READING PASSAGE ->
┄┄┄┄┄┄┄┄┄┄┄┄┄┄┄┄┄┄┄┄

Christie Ransom, president of the Winona Area Chamber of Commerce, said these struggles are similarly being felt by its local businesses. Some places with the chamber are looking to hire as many as 60 people within just a few weeks, she said, saying they're facing "behind-the-scenes struggles."
"Be patient," Ransom said. "It's really difficult to be a business owner right now."
The health care industry had also been experiencing staffing shortages before the pandemic, a challenge only exacerbated as the pandemic put health care workers on the front lines.
"Medical facilities like Mayo Clinic Health System have not been exempt from the pandemic related staffing shortages," said spokesperson Rick Thiesse. "Certain roles in health care including nursing, radiology, respiratory care, environmental services and other areas have been impacted due to the increase in workloads because of the pandemic."
Businesses are finding new ways to adapt to these fast changing times, and many are offering initiatives or changing the way they operate. This includes new vaccine mandates being issued by some employers — which adds its own complicated later to the jobs recovery.

┄┄┄┄┄┄┄┄┄┄┄┄┄┄┄┄┄┄┄┄

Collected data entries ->
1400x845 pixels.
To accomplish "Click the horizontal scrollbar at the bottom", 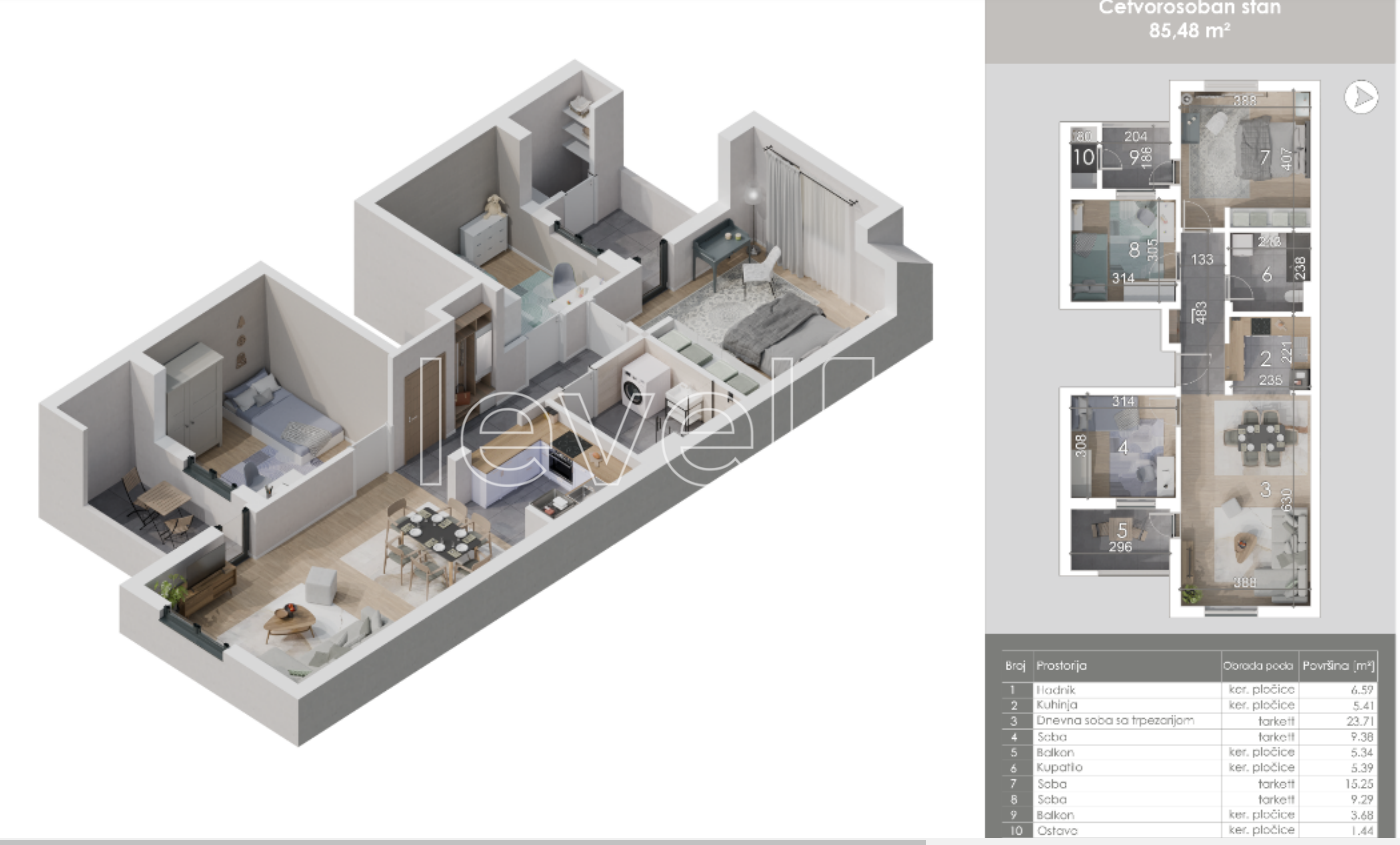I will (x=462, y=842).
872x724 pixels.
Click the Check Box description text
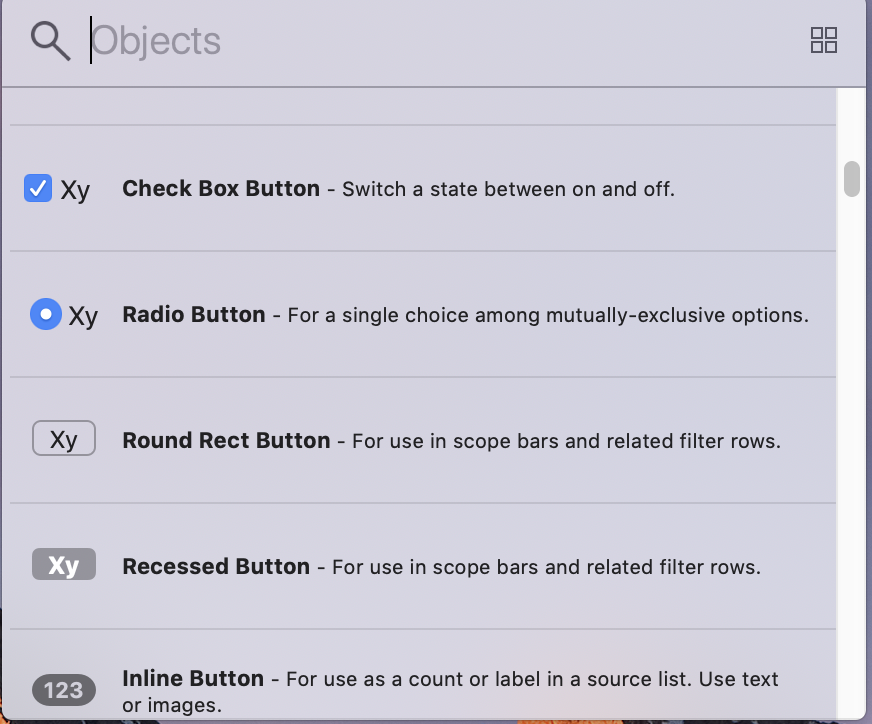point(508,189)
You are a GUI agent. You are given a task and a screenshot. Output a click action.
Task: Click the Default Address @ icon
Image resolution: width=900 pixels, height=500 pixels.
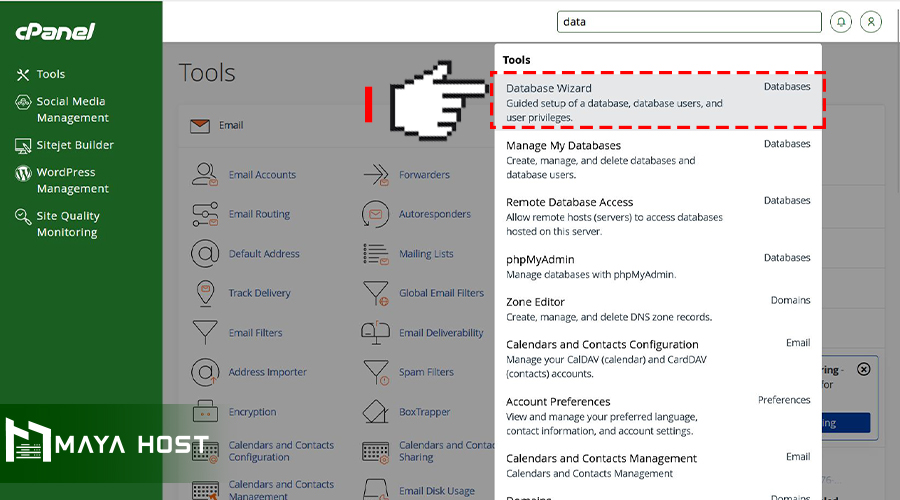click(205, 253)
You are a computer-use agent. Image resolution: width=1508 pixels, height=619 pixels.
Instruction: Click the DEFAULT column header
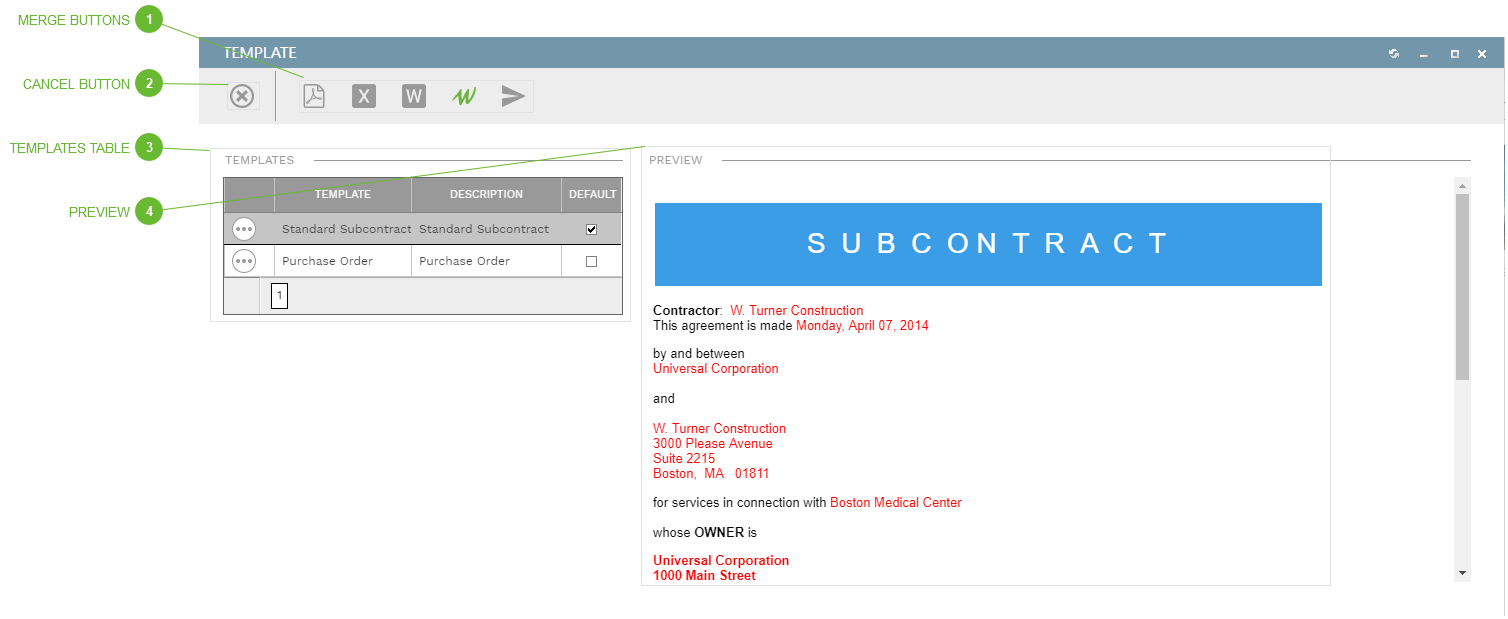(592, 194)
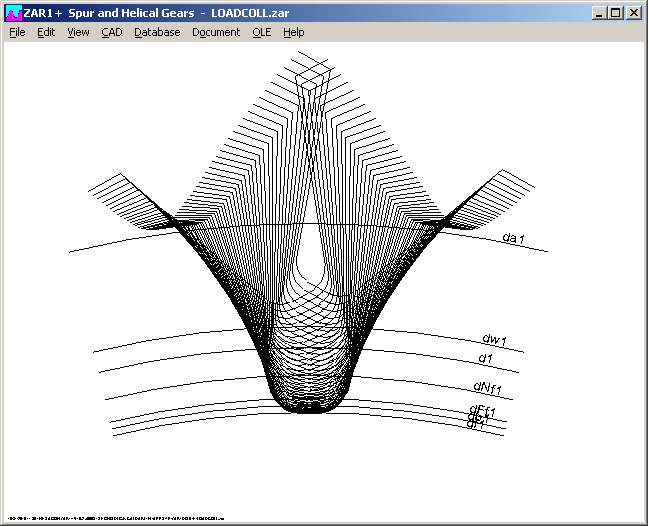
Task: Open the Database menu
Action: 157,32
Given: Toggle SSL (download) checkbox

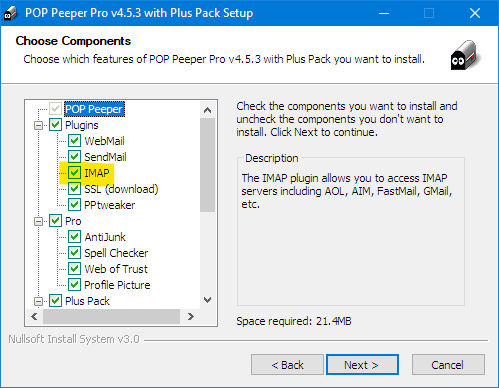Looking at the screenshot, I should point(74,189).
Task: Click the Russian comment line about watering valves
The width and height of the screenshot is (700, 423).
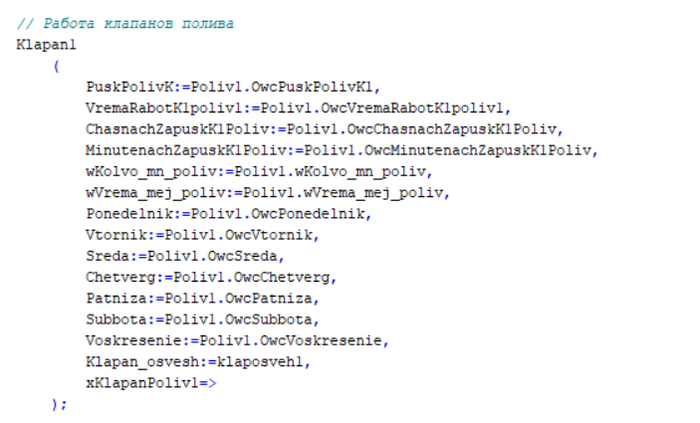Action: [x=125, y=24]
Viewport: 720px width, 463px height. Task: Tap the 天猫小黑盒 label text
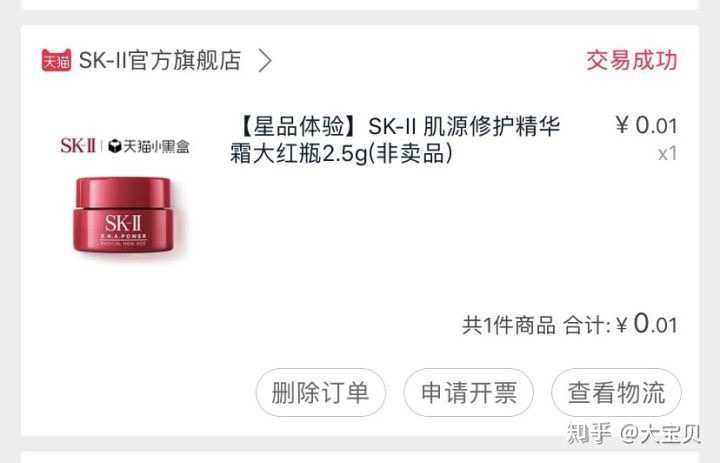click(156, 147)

┄┄┄┄┄┄┄┄┄┄┄┄┄┄┄┄┄┄┄┄

USING THE INFORMATION ->
1/ In the article on staffing shortages, restate the paragraph beginning "Christie Ransom, president of the Winona Area Chamber of Commerce" more briefly, keeping its main facts.
2/ Name every health care role that the article on staffing shortages lists as affected by pandemic workloads.
These records come from a separate source.

RESPONSES PER TASK ->
1/ Christie Ransom, president of the Winona Area Chamber of Commerce, said local businesses share these struggles. Some chamber businesses want to hire up to 60 people within a few weeks and face "behind-the-scenes struggles."

2/ Nursing, radiology, respiratory care, environmental services